> DOCUMENT TEXT:
ANTIBIOTICS CLASSIFICATION (other topics)
Antibiotics can be classified in several ways. The most common method classifies them according to their action against the infecting organism. Some antibiotics attack the cell wall; some disrupt the cell membrane; and the majority inhibit the synthesis of nucleic acids and proteins, the polymers that make up the bacterial cell. Another method classifies antibiotics according to which bacterial strains they affect: staphylococcus, streptococcus, or Escherichia coli, for example. Antibiotics are also classified on the basis of chemical structure, as penicillins, cephalosporins, aminoglycosides, tetracyclines, macrolides, or sulfonamides, among others.
Most antibiotics act by selectively interfering with the synthesis of one of the large-molecule constituents of the cell—the cell wall or proteins or nucleic acids. Some, however, act by disrupting the cell membrane (see Cell Death and Growth Suppression below). Some important and clinically useful drugs interfere with the synthesis of peptidoglycan, the most important component of the cell wall. These drugs include the Β-lactam antibiotics, which are classified according to chemical structure into penicillins, cephalosporins, and carbapenems. All these antibiotics contain a Β-lactam ring as a critical part of their chemical structure, and they inhibit synthesis of peptidoglycan, an essential part of the cell wall. They do not interfere with the synthesis of other intracellular components. The continuing buildup of materials inside the cell exerts ever greater pressure on the membrane, which is no longer properly supported by peptidoglycan. The membrane gives way, the cell contents leak out, and the bacterium dies. These antibiotics do not affect human cells because human cells do not have cell walls.

> BRIEF: Please continue the text on antibiotic classification from the point where it stops. The records have no connection to the text on antibiotic classification.

> SOURCE MATERIAL:
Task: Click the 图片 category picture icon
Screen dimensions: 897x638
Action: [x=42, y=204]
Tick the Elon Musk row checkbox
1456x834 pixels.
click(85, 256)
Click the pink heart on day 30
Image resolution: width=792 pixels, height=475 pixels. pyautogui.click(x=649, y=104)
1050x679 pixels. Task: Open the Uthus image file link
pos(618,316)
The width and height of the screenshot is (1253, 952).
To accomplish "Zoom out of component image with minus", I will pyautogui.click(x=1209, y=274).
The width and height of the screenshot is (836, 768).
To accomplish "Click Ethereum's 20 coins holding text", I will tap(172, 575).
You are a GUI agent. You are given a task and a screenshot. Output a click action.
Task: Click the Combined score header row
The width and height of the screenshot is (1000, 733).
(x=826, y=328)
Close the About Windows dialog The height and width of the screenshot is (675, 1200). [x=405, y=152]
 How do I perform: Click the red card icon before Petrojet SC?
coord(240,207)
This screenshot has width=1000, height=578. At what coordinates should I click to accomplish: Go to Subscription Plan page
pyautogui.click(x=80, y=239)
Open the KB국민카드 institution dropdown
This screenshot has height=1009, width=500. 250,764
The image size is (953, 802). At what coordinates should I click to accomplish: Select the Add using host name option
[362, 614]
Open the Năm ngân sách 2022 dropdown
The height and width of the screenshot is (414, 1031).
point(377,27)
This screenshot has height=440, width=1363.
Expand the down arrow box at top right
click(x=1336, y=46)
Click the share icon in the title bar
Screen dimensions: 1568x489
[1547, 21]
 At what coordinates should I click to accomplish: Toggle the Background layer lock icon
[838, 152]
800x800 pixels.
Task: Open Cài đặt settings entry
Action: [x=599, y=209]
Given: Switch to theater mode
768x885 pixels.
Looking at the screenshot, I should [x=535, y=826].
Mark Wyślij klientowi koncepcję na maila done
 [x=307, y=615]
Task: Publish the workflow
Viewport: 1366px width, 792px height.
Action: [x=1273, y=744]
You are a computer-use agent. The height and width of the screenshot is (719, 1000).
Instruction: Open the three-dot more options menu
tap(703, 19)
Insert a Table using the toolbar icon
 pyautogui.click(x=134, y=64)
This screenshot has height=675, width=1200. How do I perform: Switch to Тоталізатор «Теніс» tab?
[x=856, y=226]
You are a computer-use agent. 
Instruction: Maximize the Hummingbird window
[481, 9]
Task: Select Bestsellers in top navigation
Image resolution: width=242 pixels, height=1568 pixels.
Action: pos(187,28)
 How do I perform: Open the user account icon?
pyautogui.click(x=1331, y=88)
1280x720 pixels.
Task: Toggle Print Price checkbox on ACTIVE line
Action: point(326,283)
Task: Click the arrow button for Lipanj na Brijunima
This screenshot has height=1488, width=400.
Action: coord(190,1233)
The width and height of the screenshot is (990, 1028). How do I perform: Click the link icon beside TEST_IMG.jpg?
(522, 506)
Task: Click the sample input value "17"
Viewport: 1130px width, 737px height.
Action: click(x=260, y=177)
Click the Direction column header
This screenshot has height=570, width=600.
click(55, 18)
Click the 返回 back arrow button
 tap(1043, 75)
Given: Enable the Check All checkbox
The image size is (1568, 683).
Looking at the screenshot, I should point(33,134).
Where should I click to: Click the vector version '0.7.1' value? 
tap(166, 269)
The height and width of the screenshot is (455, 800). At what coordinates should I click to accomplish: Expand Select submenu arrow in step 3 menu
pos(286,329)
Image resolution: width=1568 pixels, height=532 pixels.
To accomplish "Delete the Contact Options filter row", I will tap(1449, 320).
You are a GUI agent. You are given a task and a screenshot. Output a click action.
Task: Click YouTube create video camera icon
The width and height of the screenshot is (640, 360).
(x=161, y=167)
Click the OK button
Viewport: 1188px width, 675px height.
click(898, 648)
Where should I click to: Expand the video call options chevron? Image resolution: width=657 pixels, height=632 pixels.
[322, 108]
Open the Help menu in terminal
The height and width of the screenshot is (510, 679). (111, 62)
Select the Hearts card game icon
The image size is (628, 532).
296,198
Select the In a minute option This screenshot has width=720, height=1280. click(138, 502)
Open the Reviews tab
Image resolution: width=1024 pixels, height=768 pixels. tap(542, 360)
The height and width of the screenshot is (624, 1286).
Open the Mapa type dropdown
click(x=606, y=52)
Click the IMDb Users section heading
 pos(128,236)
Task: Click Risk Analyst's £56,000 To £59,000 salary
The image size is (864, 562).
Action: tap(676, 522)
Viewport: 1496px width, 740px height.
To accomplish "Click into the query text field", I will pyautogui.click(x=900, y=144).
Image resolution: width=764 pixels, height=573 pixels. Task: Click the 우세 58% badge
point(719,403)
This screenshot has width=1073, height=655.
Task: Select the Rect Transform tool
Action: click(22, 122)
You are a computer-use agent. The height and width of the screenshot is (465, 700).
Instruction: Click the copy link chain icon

> RESULT OF THE EXERCISE:
Many antibiotics operate by inhibiting the synthesis of various intracellular bacterial molecules, including DNA, RNA, ribosomes, and proteins. The synthetic sulfonamides are among the antibiotics that indirectly interfere with nucleic acid synthesis. Nucleic-acid synthesis can also be stopped by antibiotics that inhibit the enzymes that assemble these polymers—for example, DNA polymerase or RNA polymerase. Examples of such antibiotics are actinomycin, rifamicin, and rifampicin, the last two being particularly valuable in the treatment of tuberculosis. The quinolone antibiotics inhibit synthesis of an enzyme responsible for the coiling and uncoiling of the chromosome, a process necessary for DNA replication and for transcription to messenger RNA. Some antibacterials affect the assembly of messenger RNA, thus causing its genetic message to be garbled. When these faulty messages are translated, the protein products are nonfunctional. There are also other mechanisms: The tetracyclines compete with incoming transfer-RNA molecules; the aminoglycosides cause the genetic message to be misread and a defective protein to be produced; chloramphenicol prevents the linking of amino acids to the growing protein; and puromycin causes the protein chain to terminate prematurely, releasing an incomplete protein
In some species of bacteria the cell wall consists primarily of a thick layer of peptidoglycan. Other species have a much thinner layer of peptidoglycan and an outer as well as an inner membrane. When bacteria are subjected to Gram's stain, these differences in structure affect the differential staining of the bacteria with a dye called gentian violet. The differences in staining coloration (gram-positive bacteria appear purple and gram-negative bacteria appear colorless or reddish, depending on the process used) are the basis of the classification of bacteria into gram-positive (those with thick peptidoglycan) and gram-negative (those with thin peptidoglycan and an outer membrane), because the staining properties correlate with many other bacterial properties. Antibacterials can be further subdivided into narrow-spectrum and broad-spectrum agents. The narrow-spectrum penicillins act against many gram-positive bacteria. Aminoglycosides, also narrow-spectrum, act against many gram-negative as well as some gram-positive bacteria. The tetracyclines and chloramphenicols are both broad-spectrum drugs because they are effective against both gram-positive and gram-negative bacteria.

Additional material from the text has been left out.